-- YOUR OBJECTIVE --
All records given below must be printed word for word.

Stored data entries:
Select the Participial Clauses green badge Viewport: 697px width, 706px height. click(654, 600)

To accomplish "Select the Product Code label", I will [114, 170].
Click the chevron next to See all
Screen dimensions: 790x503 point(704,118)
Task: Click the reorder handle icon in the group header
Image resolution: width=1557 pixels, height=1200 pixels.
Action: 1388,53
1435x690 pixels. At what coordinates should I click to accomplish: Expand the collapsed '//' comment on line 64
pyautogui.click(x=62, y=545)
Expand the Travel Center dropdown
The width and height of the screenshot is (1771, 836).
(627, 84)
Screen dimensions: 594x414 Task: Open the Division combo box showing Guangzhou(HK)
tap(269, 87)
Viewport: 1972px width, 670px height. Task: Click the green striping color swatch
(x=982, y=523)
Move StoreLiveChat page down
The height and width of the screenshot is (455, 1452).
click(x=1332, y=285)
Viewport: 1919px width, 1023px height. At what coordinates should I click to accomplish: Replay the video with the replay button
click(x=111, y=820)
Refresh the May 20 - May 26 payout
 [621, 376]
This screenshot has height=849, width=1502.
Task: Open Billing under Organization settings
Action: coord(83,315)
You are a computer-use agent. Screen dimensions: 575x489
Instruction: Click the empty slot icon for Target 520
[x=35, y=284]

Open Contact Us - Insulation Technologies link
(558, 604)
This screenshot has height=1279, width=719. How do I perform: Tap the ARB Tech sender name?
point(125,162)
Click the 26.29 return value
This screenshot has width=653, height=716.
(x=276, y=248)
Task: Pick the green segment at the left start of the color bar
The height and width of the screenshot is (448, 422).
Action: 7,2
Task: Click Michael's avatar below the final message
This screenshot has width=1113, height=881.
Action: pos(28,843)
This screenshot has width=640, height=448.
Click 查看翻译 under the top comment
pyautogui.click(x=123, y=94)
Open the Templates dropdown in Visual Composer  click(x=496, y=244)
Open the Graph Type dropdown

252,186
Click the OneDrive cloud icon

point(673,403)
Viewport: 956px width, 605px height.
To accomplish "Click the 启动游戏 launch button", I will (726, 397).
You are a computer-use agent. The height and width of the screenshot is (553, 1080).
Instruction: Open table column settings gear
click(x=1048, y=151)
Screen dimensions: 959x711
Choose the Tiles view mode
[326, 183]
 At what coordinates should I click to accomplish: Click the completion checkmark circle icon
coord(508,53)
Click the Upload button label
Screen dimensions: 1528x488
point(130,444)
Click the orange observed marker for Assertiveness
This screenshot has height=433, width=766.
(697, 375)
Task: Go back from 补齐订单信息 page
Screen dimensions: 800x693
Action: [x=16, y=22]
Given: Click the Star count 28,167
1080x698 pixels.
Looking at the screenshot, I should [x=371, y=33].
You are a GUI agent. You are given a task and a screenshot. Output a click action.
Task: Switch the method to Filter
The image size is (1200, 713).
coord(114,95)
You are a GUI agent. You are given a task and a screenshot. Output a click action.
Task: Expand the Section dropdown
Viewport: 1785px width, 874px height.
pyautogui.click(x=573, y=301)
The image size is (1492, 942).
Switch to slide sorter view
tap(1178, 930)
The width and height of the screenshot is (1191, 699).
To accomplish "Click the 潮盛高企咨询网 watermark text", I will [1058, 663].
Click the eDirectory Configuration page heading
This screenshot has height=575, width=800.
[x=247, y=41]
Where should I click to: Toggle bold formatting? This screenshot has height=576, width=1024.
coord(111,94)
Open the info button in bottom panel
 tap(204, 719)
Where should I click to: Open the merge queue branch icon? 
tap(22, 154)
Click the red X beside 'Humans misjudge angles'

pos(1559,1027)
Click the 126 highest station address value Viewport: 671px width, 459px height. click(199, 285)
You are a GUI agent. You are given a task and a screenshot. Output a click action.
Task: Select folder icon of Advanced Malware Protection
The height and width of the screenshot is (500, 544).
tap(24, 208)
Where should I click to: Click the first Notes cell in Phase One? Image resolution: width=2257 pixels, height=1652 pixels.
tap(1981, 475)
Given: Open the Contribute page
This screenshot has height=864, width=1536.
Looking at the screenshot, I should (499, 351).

-- YOUR SOLUTION --
Select the Participial Clauses green badge Viewport: 697px width, 706px height. click(654, 600)

To accomplish "Select the Product Code label", I will [114, 170].
Click the chevron next to See all
Screen dimensions: 790x503 point(704,118)
Task: Click the reorder handle icon in the group header
Image resolution: width=1557 pixels, height=1200 pixels.
Action: 1388,53
1435x690 pixels. At what coordinates should I click to accomplish: Expand the collapsed '//' comment on line 64
pyautogui.click(x=62, y=545)
Expand the Travel Center dropdown
The width and height of the screenshot is (1771, 836).
(627, 84)
Screen dimensions: 594x414 Task: Open the Division combo box showing Guangzhou(HK)
tap(269, 87)
Viewport: 1972px width, 670px height. Task: Click the green striping color swatch
(x=982, y=523)
Move StoreLiveChat page down
The height and width of the screenshot is (455, 1452).
click(x=1332, y=285)
Viewport: 1919px width, 1023px height. At what coordinates should I click to accomplish: Replay the video with the replay button
click(x=111, y=820)
Refresh the May 20 - May 26 payout
 [621, 376]
This screenshot has height=849, width=1502.
Task: Open Billing under Organization settings
Action: coord(83,315)
You are a computer-use agent. Screen dimensions: 575x489
Instruction: Click the empty slot icon for Target 520
[x=35, y=284]

Open Contact Us - Insulation Technologies link
(558, 604)
This screenshot has height=1279, width=719. How do I perform: Tap the ARB Tech sender name?
point(125,162)
Click the 26.29 return value
This screenshot has width=653, height=716.
(x=276, y=248)
Task: Pick the green segment at the left start of the color bar
The height and width of the screenshot is (448, 422).
Action: 7,2
Task: Click Michael's avatar below the final message
This screenshot has width=1113, height=881.
Action: pos(28,843)
This screenshot has width=640, height=448.
Click 查看翻译 under the top comment
pyautogui.click(x=123, y=94)
Open the Templates dropdown in Visual Composer  click(x=496, y=244)
Open the Graph Type dropdown

252,186
Click the OneDrive cloud icon

point(673,403)
Viewport: 956px width, 605px height.
To accomplish "Click the 启动游戏 launch button", I will (726, 397).
You are a computer-use agent. The height and width of the screenshot is (553, 1080).
Instruction: Open table column settings gear
click(x=1048, y=151)
Screen dimensions: 959x711
Choose the Tiles view mode
[326, 183]
 At what coordinates should I click to accomplish: Click the completion checkmark circle icon
coord(508,53)
Click the Upload button label
Screen dimensions: 1528x488
point(130,444)
Click the orange observed marker for Assertiveness
This screenshot has height=433, width=766.
(697, 375)
Task: Go back from 补齐订单信息 page
Screen dimensions: 800x693
Action: [x=16, y=22]
Given: Click the Star count 28,167
1080x698 pixels.
Looking at the screenshot, I should [x=371, y=33].
You are a GUI agent. You are given a task and a screenshot. Output a click action.
Task: Switch the method to Filter
The image size is (1200, 713).
coord(114,95)
You are a GUI agent. You are given a task and a screenshot. Output a click action.
Task: Expand the Section dropdown
Viewport: 1785px width, 874px height.
pyautogui.click(x=573, y=301)
The image size is (1492, 942).
Switch to slide sorter view
tap(1178, 930)
The width and height of the screenshot is (1191, 699).
To accomplish "Click the 潮盛高企咨询网 watermark text", I will [1058, 663].
Click the eDirectory Configuration page heading
This screenshot has height=575, width=800.
[x=247, y=41]
Where should I click to: Toggle bold formatting? This screenshot has height=576, width=1024.
coord(111,94)
Open the info button in bottom panel
 tap(204, 719)
Where should I click to: Open the merge queue branch icon? 
tap(22, 154)
Click the red X beside 'Humans misjudge angles'

pos(1559,1027)
Click the 126 highest station address value Viewport: 671px width, 459px height. click(199, 285)
You are a GUI agent. You are given a task and a screenshot. Output a click action.
Task: Select folder icon of Advanced Malware Protection
The height and width of the screenshot is (500, 544).
tap(24, 208)
Where should I click to: Click the first Notes cell in Phase One? Image resolution: width=2257 pixels, height=1652 pixels.
tap(1981, 475)
Given: Open the Contribute page
This screenshot has height=864, width=1536.
Looking at the screenshot, I should (499, 351).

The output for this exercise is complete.